Aujourd’hui, une phrase de ce genre me paraît totalement impossible, imprononçable ; on ne voit nulle part une oeuvre de culture qu’on mettrait sur le même niveau que (par exemple) la disparition du Communisme. Comment est-ce possible ? Les oeuvres de cette grandeur n’existent plus ? Ou bien elles existent et on ne les voit pas ? Ou bien on ne veut pas les voir ? Difficile de répondre.
Une chose me paraît évidente : l’Europe où la phrase de Schelgel a été possible et naturelle, cette Europe nous a quittés. Son départ vers le néant s’est passé devant nos yeux.»
Milan Kundera : « Ma passion pour la culture de la France », Milan Kundera, La revue des deux mondes, 1994
Kundera est l’un des rares de son temps à posséder l’évidence des choses simples.

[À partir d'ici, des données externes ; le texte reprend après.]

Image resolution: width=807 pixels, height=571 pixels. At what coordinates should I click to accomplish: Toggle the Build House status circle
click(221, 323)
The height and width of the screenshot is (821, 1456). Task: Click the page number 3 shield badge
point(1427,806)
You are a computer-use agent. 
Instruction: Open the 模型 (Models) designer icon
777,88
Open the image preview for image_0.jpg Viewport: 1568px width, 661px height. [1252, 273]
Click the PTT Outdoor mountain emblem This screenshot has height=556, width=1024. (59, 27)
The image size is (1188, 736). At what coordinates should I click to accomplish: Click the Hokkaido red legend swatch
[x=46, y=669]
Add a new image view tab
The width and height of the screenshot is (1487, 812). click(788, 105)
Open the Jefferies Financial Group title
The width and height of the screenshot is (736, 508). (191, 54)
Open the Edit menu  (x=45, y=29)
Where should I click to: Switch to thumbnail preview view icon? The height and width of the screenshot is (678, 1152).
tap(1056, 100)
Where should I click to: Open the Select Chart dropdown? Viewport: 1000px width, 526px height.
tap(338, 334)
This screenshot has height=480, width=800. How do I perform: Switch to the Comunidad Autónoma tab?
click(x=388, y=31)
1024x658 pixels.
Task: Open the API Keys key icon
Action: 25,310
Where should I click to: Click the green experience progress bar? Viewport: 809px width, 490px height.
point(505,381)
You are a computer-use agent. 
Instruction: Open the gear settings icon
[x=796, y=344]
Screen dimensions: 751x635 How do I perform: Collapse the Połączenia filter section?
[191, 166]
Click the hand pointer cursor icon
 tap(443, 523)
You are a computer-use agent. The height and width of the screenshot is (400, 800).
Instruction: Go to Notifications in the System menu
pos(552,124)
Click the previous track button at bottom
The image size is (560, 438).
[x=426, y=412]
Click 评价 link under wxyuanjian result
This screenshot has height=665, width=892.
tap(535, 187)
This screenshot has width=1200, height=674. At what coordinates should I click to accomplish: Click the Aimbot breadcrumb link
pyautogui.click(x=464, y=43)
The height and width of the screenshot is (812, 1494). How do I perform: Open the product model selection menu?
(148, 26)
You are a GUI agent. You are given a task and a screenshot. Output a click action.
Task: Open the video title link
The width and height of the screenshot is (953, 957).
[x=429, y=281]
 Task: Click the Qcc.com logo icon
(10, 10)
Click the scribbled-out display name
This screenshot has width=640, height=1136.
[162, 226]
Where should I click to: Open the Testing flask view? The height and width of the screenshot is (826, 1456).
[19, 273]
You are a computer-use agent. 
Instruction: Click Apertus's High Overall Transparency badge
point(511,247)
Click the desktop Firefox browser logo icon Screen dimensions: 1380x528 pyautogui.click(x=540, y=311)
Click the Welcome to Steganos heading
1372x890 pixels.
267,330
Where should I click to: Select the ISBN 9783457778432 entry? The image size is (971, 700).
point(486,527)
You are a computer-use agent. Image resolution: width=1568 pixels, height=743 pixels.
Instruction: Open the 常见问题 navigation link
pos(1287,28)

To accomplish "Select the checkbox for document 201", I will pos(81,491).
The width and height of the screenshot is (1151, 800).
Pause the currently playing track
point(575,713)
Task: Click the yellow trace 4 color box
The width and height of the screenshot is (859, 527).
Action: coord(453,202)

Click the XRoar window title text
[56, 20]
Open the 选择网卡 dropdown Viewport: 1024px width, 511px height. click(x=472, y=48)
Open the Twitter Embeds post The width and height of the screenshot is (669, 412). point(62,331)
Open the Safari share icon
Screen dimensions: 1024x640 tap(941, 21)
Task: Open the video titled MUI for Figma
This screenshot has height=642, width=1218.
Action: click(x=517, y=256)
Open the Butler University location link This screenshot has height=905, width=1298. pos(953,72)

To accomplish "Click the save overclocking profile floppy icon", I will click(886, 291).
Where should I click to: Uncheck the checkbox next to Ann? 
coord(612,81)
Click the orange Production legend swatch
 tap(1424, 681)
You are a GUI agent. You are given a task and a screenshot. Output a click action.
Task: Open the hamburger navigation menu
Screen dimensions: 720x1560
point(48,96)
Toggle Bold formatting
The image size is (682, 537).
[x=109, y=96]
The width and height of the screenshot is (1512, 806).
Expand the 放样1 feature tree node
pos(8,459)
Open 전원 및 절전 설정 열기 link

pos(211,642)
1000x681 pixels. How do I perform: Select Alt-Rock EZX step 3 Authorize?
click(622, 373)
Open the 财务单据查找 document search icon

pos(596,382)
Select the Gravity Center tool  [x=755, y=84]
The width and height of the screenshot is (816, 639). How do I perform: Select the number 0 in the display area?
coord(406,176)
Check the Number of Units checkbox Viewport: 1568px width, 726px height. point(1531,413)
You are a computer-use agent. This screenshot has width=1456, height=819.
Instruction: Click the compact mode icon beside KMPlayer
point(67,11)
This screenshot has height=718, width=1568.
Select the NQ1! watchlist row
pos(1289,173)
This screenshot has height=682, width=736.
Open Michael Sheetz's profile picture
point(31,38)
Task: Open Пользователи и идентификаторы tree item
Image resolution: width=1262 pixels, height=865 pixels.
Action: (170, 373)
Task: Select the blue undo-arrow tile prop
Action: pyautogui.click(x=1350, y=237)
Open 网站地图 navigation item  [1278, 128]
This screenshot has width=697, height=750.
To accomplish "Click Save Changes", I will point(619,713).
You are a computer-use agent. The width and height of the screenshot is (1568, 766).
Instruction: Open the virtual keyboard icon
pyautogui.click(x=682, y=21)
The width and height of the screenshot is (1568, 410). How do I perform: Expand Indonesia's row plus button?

L’article à présent est daté et je ne souscris pas à la suite du propos (la Culture française avec un Cul majuscule) ; cependant, le début de l’article me paraît tristement d’actualité — comme un symbole, le président d’un club de foot vient, devant mes yeux, à la télé du bar où je suis installé, de menacer un arbitre avec son arme. En Europe, quelque chose comme le néant, oui.